**EXERCISE DETAILS:**
Rewrite the items from the start through the line with "tap(96, 678)", replacing "Screen dimensions" with "Screen size" and keeping everything else the same, but leave the pictures out.

**EXTRACTED INFORMATION:**
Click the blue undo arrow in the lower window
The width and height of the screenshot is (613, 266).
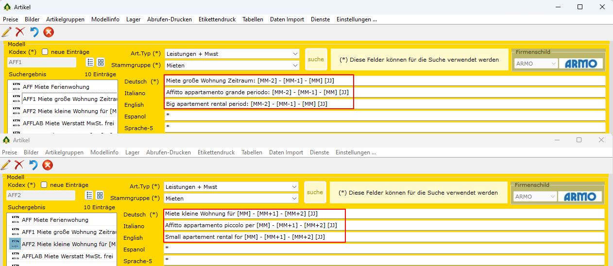pos(33,165)
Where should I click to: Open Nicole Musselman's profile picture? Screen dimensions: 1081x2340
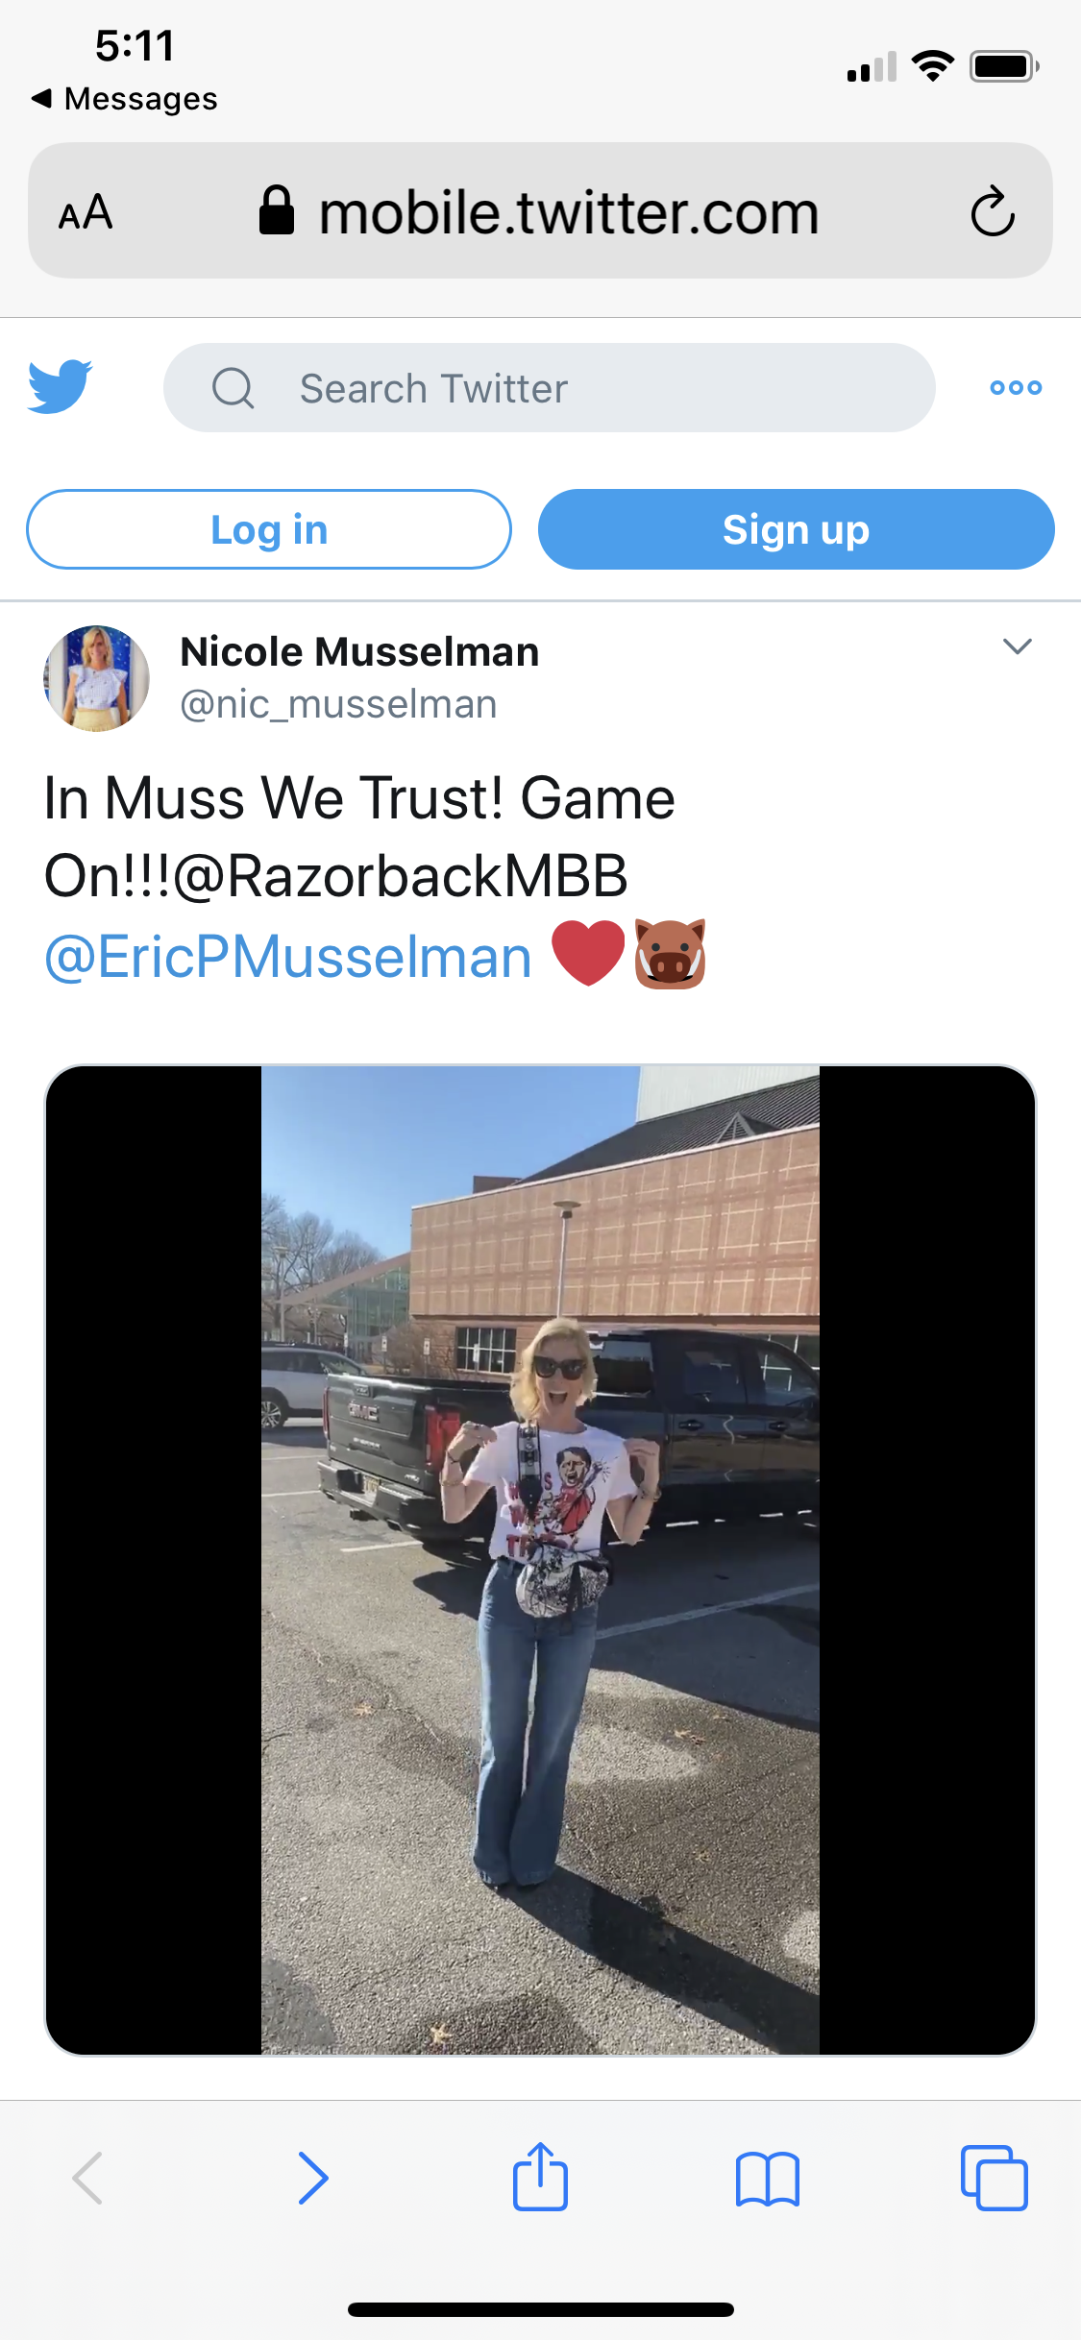tap(96, 678)
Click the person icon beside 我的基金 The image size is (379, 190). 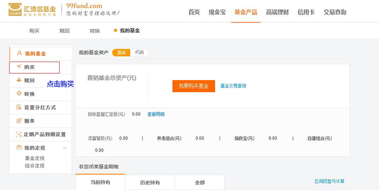point(19,53)
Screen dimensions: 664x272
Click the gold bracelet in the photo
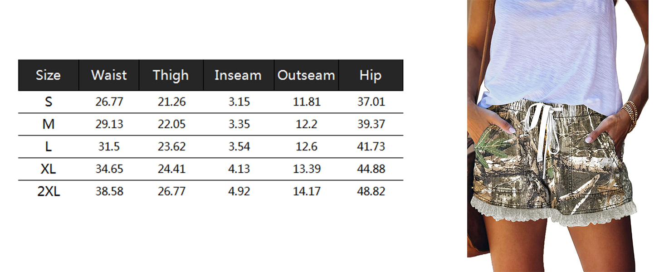click(x=630, y=116)
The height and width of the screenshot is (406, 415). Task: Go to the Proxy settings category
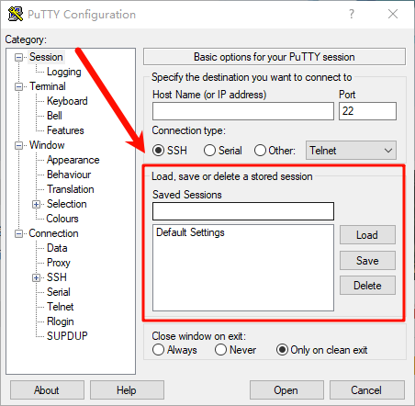click(59, 263)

**REPLY TO THE TASK:**
Click the blue undo arrow in the lower window
The width and height of the screenshot is (613, 266).
pos(33,165)
Where should I click to: Open Nicole Musselman's profile picture? Screen size: 1081x2340
tap(96, 678)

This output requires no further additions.